I'm not totally sure we need it, but I use it in the MoinMoin plugin (because moin needs it) and I figured out I'll describe it. Actually, this proposition is different from what I use for moin -- the shebang is on the same line as the opening braces, whil in my plugin it is located on the next line. The reason is simple: if I made it on the same line in moin, the page text would be incompatible with Creole.

Not sure about the naming convention too. It seems right to move away from the engine's plugin naming convention and avoid things like "ceeplusplus" or "ceesharp" when there is nothing preventing us from writing "c++" or "c#". We should probably decide wether to ignore character case, though. In case of conflict with the internal plugin naming conventions (no "#" or "+" allowed in the plugin names, for example), a translation table can be used internally.

Other solution would be similar to how macros and other extensions are to be handled -- leave the naming as the responsibility of the engine developer/wiki admin, gaining some flexibility and ease of implementation but losing interoperability.

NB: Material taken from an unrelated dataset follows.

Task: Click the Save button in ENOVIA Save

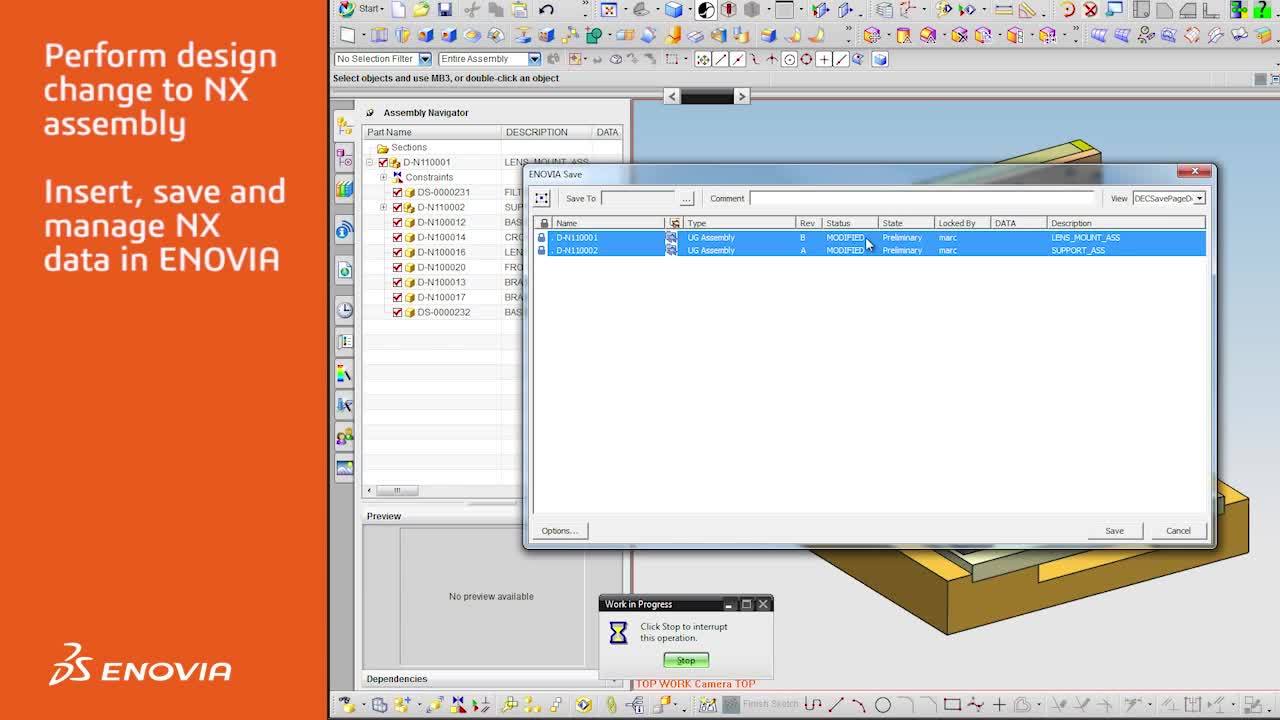Action: 1114,531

There is also a problem of using this markup for things different than just  syntax highlighting -- for example, MoinMoin has a CSV plugin that will render the codeas a table. There is also a similar LaTeX extension. Technically, they would belong to the "macro and plugins" category, so should be done using "<<>>" or whatever else we (or the engine developer) decides on. Then again, one can argue that they only improve the presentation of the data -- something similar to syntax highlighting.